▸ **Supplied data**:
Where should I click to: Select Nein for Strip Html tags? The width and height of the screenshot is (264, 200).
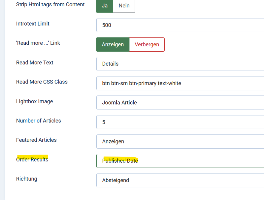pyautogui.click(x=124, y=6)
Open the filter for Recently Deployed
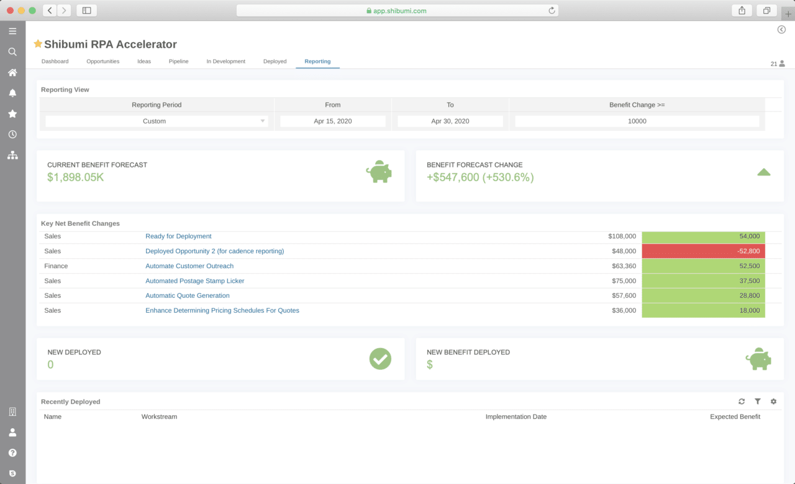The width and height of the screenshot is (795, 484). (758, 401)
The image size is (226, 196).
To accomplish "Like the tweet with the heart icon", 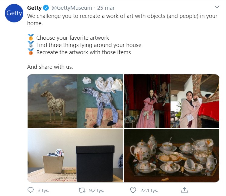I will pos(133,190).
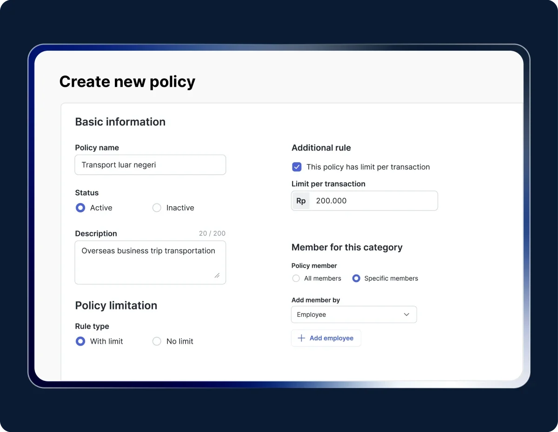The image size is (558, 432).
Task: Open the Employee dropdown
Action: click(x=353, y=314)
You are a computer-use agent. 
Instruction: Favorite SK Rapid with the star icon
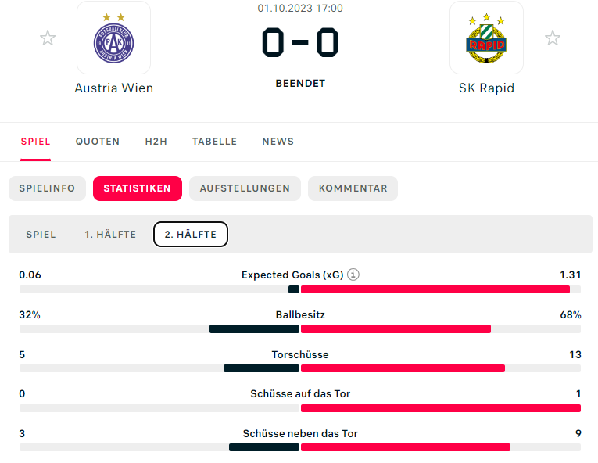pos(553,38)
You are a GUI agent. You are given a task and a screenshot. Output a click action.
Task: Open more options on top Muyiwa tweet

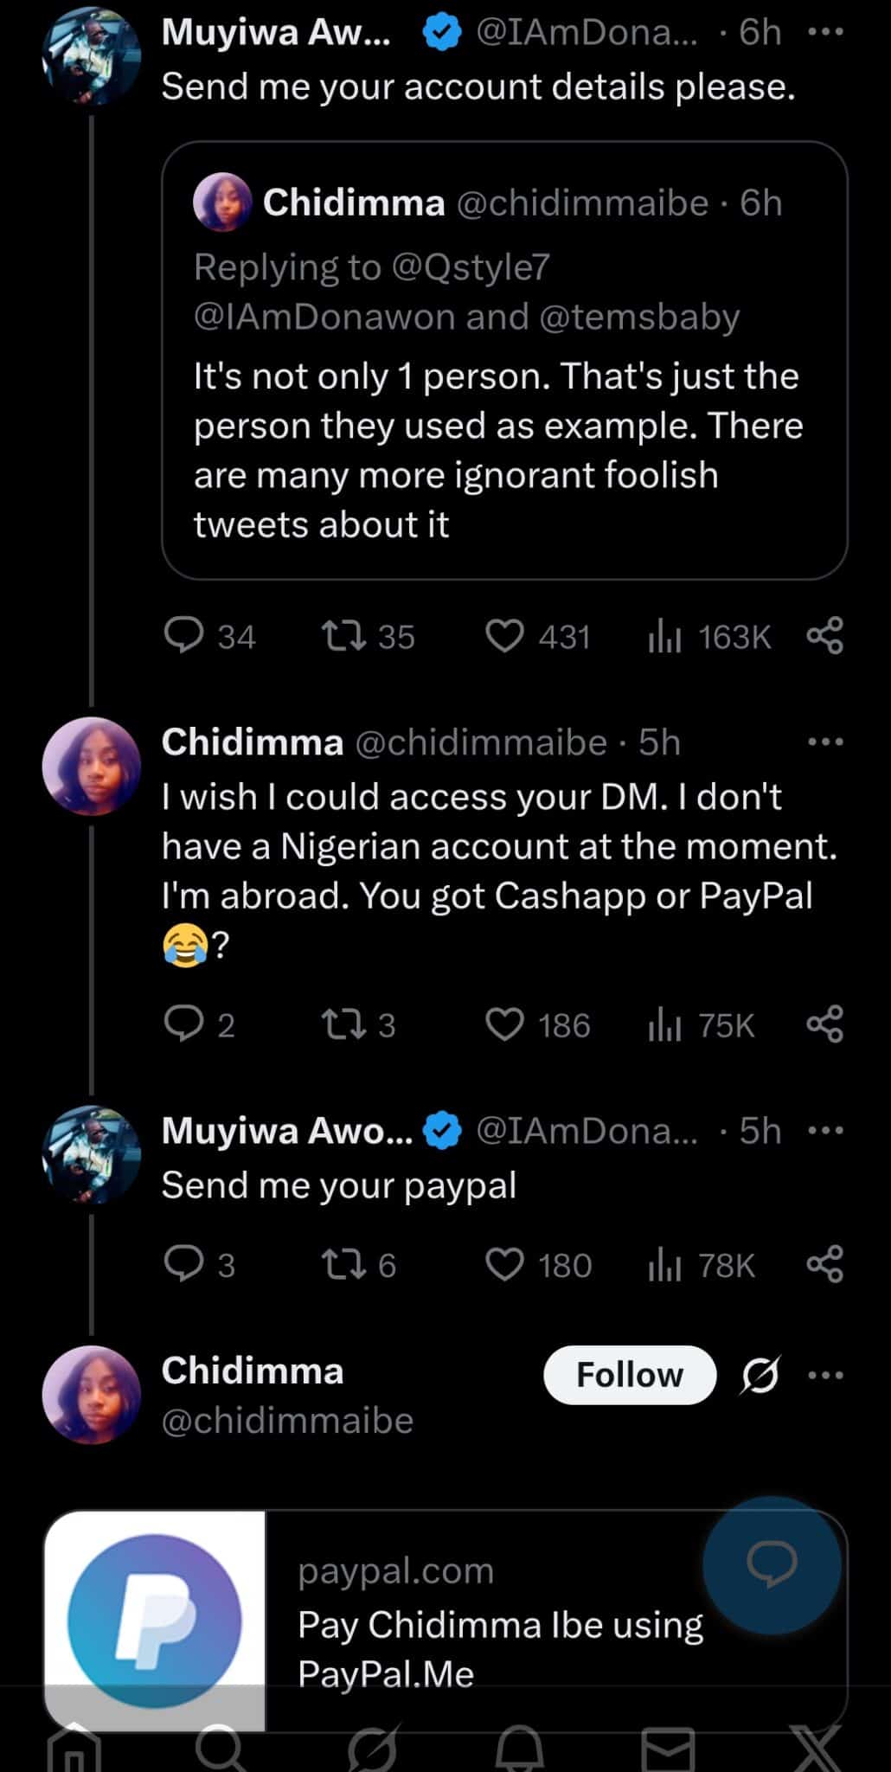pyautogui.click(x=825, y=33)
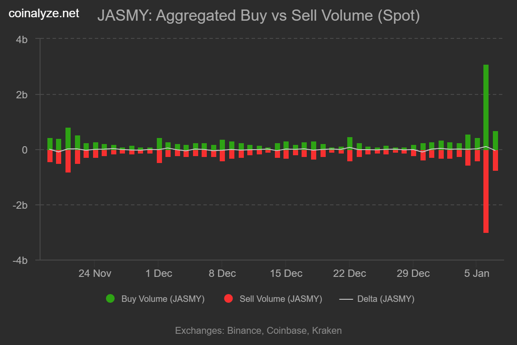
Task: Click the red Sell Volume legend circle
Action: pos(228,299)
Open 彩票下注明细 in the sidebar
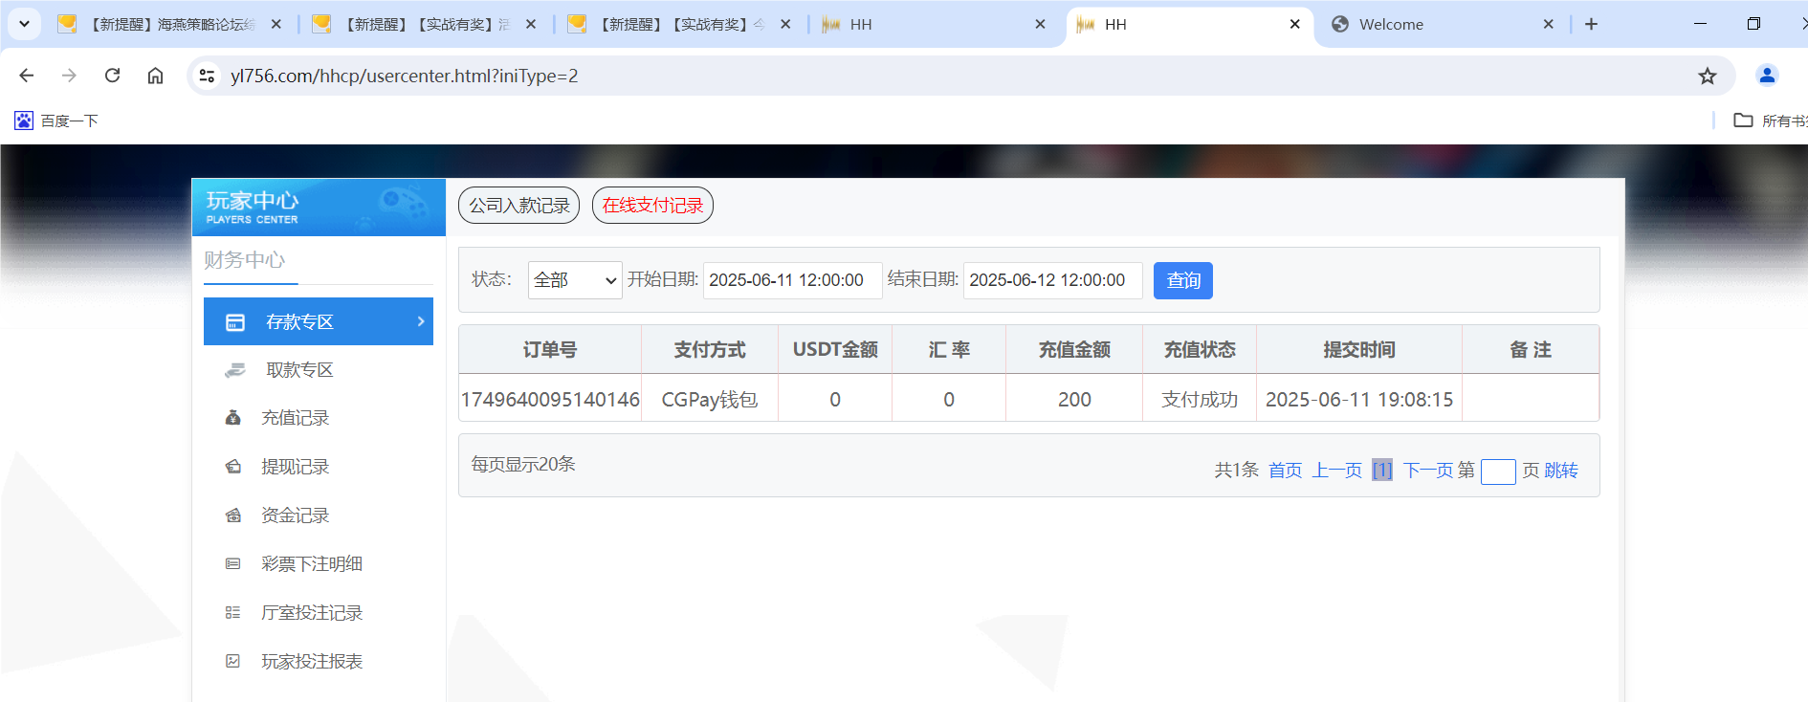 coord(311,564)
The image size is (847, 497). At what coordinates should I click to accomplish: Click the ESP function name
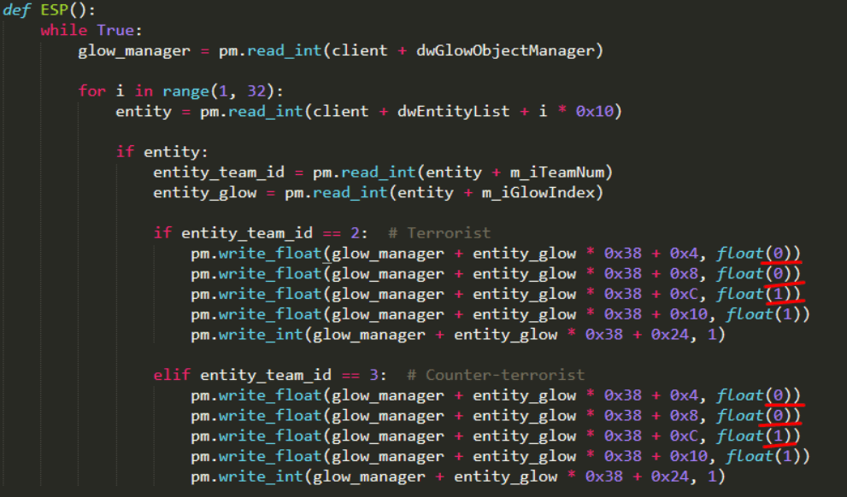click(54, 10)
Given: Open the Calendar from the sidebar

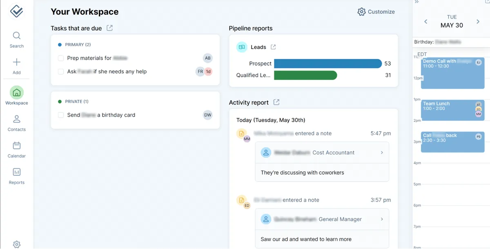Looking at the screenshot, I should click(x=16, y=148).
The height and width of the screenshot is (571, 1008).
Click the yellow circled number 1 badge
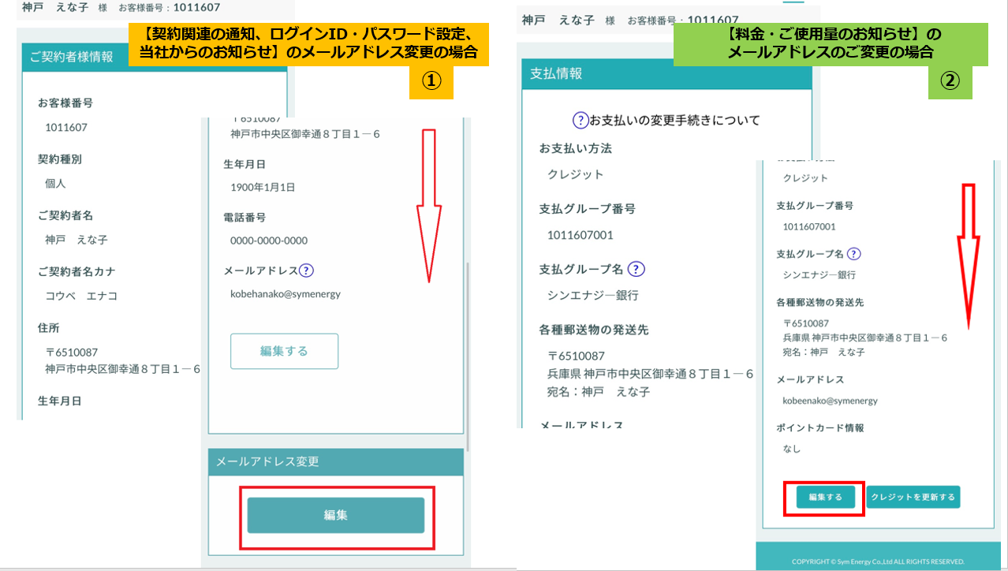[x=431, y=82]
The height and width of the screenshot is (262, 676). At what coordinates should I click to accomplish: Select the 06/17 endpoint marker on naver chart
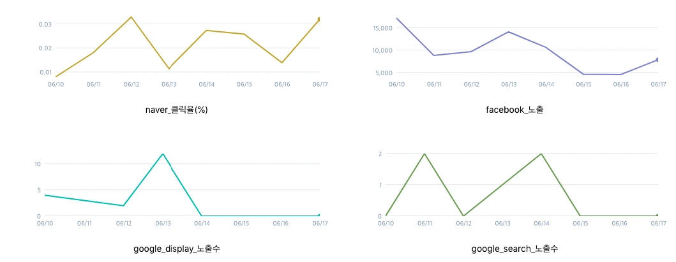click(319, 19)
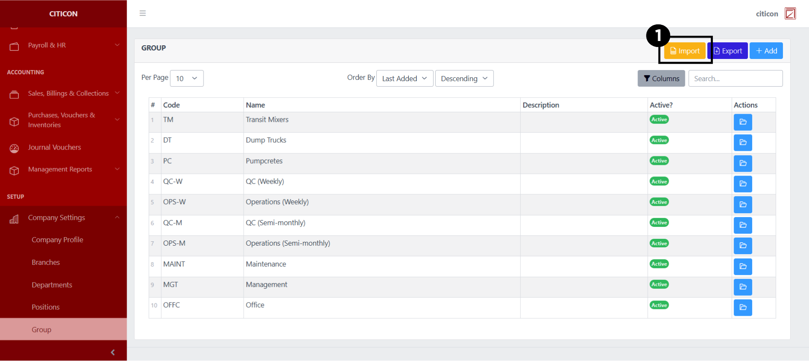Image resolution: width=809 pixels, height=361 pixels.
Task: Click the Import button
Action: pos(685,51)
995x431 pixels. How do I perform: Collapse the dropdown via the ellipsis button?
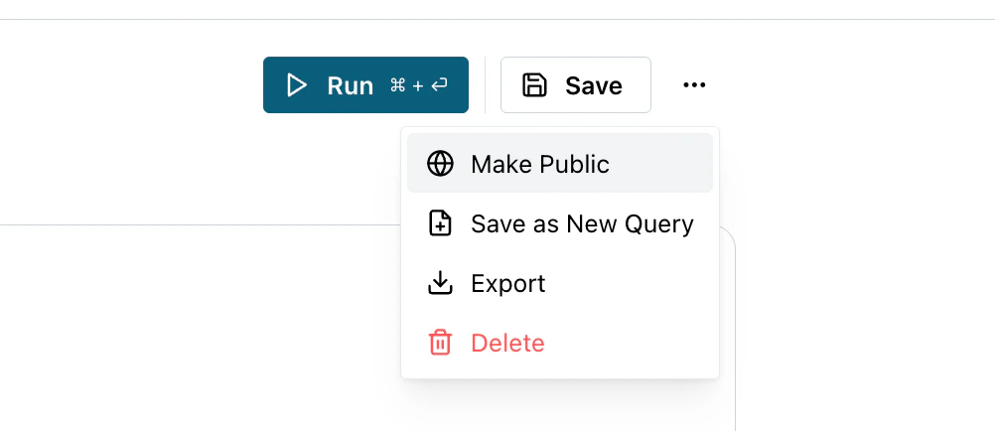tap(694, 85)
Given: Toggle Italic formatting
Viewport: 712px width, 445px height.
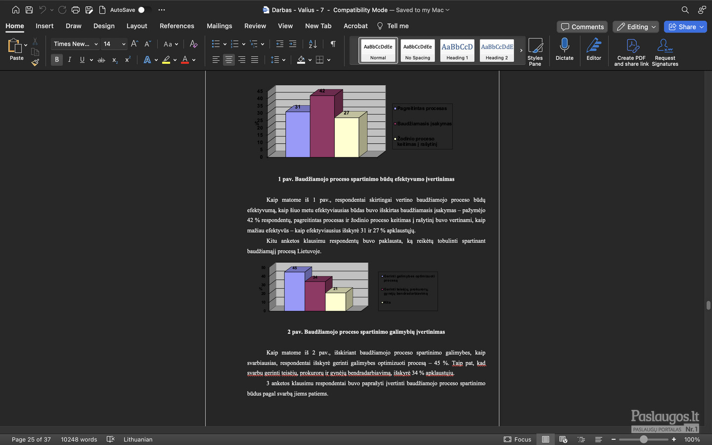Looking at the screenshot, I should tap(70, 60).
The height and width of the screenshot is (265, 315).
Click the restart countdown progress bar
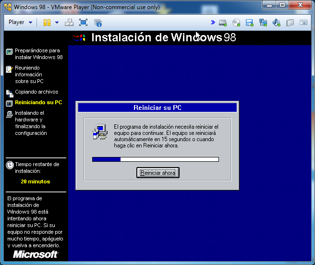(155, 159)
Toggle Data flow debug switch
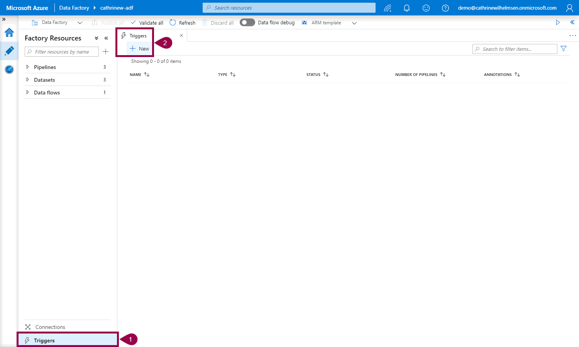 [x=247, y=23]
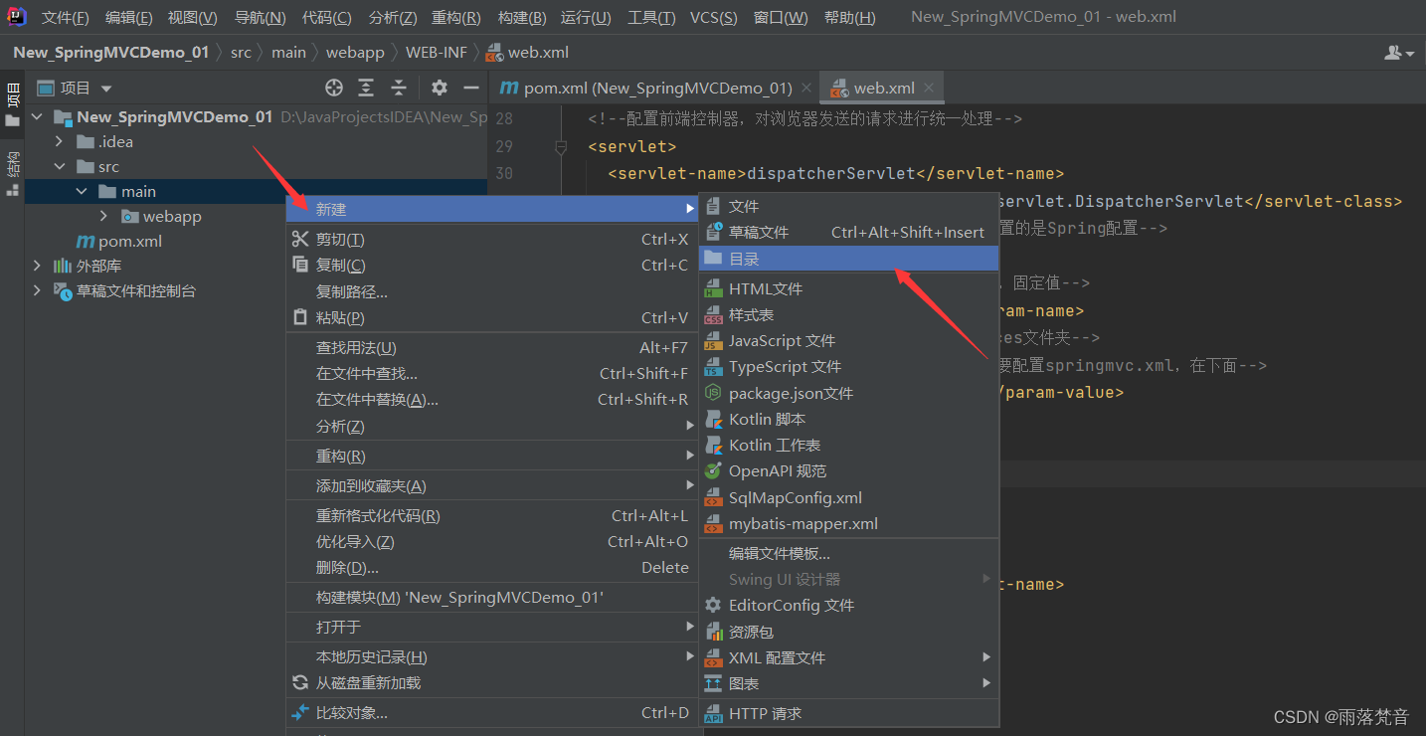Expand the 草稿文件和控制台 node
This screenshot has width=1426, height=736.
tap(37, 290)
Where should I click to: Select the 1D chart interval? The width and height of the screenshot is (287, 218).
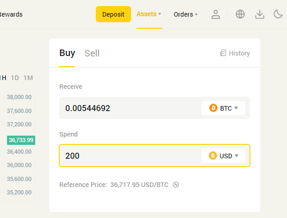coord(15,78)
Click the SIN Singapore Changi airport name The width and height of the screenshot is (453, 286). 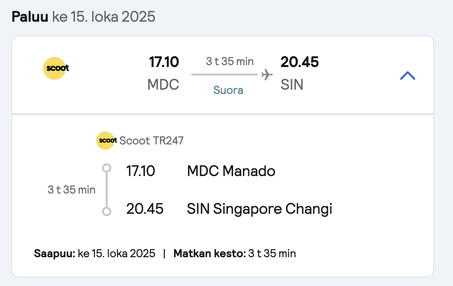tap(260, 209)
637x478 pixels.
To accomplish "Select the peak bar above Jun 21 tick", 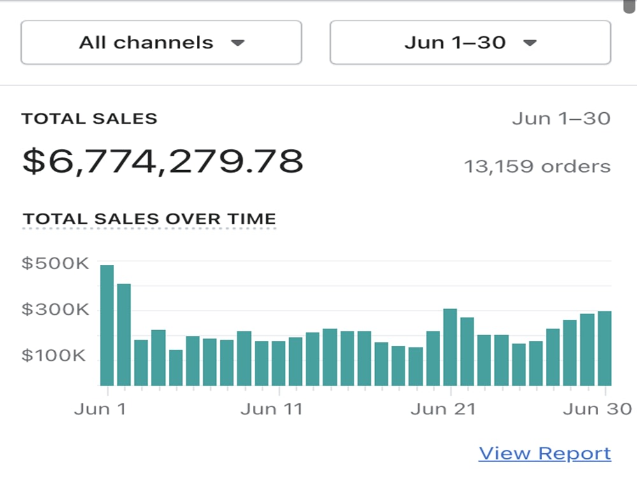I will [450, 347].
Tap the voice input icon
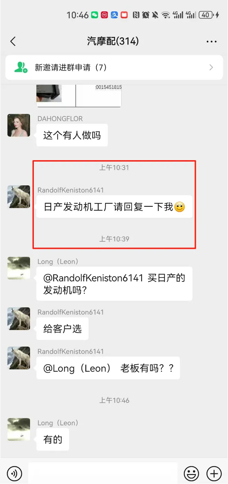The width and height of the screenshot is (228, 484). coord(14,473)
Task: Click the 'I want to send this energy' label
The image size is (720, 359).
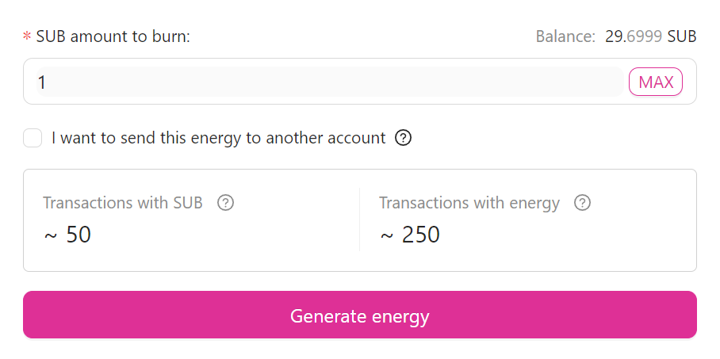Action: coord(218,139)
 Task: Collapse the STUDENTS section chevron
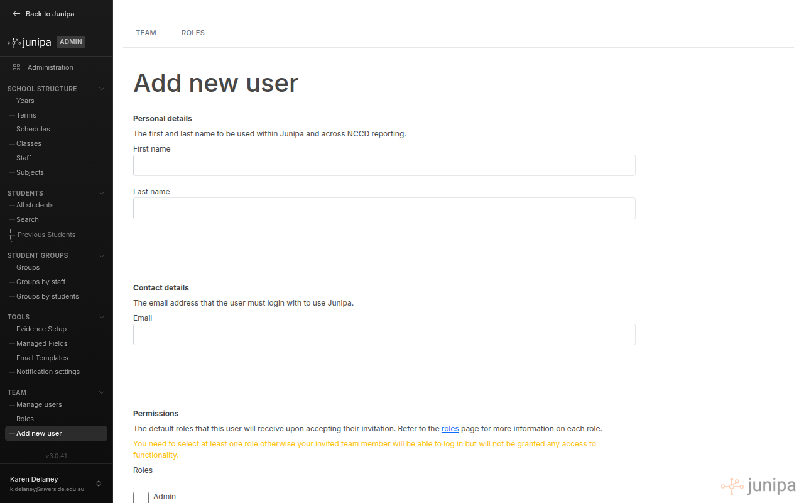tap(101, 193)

▸ **Task instructions**:
Only a number is needed here: how many lines of the data include the word "agent"?

▸ **Answer to this problem**:
2